TASK DESCRIPTION ▸ Can you duplicate every line of this listing exactly as it stands?

Entries for locating text and elements:
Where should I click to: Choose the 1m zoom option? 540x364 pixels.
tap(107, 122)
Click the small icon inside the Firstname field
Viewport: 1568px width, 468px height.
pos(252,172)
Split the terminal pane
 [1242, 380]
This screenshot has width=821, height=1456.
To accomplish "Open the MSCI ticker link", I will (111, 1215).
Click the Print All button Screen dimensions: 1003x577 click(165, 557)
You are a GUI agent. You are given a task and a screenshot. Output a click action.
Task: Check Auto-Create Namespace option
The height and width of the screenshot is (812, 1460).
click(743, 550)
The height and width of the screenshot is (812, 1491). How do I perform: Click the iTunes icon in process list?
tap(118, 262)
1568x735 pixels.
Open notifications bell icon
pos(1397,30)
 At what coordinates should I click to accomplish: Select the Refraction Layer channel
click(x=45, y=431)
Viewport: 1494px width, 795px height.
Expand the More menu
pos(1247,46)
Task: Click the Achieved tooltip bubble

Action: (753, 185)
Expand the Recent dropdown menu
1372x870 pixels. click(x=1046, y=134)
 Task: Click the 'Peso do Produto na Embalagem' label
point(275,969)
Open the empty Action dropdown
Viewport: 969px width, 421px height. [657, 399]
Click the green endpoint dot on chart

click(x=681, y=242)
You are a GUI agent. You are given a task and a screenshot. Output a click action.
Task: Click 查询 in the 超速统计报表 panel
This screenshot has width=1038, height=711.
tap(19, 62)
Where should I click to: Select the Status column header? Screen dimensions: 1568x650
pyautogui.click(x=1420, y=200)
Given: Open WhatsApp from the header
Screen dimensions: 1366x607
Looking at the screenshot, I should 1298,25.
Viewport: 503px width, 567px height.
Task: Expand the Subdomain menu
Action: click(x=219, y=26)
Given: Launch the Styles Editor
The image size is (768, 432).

EXERCISE RESULT ▸
Where should I click to: Choose the 1m zoom option? 540x364 pixels.
tap(107, 122)
Click the small icon inside the Firstname field
Viewport: 1568px width, 468px height.
pos(252,172)
Split the terminal pane
 [1242, 380]
This screenshot has width=821, height=1456.
To accomplish "Open the MSCI ticker link", I will (111, 1215).
Click the Print All button Screen dimensions: 1003x577 click(165, 557)
You are a GUI agent. You are given a task and a screenshot. Output a click action.
Task: Check Auto-Create Namespace option
The height and width of the screenshot is (812, 1460).
click(743, 550)
The height and width of the screenshot is (812, 1491). How do I perform: Click the iTunes icon in process list?
tap(118, 262)
1568x735 pixels.
Open notifications bell icon
pos(1397,30)
 At what coordinates should I click to accomplish: Select the Refraction Layer channel
click(x=45, y=431)
Viewport: 1494px width, 795px height.
Expand the More menu
pos(1247,46)
Task: Click the Achieved tooltip bubble

Action: (753, 185)
Expand the Recent dropdown menu
1372x870 pixels. click(x=1046, y=134)
 Task: Click the 'Peso do Produto na Embalagem' label
point(275,969)
Open the empty Action dropdown
Viewport: 969px width, 421px height. [657, 399]
Click the green endpoint dot on chart

click(x=681, y=242)
You are a GUI agent. You are given a task and a screenshot. Output a click action.
Task: Click 查询 in the 超速统计报表 panel
This screenshot has width=1038, height=711.
tap(19, 62)
Where should I click to: Select the Status column header? Screen dimensions: 1568x650
pyautogui.click(x=1420, y=200)
Given: Open WhatsApp from the header
Screen dimensions: 1366x607
Looking at the screenshot, I should 1298,25.
Viewport: 503px width, 567px height.
Task: Expand the Subdomain menu
Action: click(x=219, y=26)
Given: Launch the Styles Editor
The image size is (768, 432).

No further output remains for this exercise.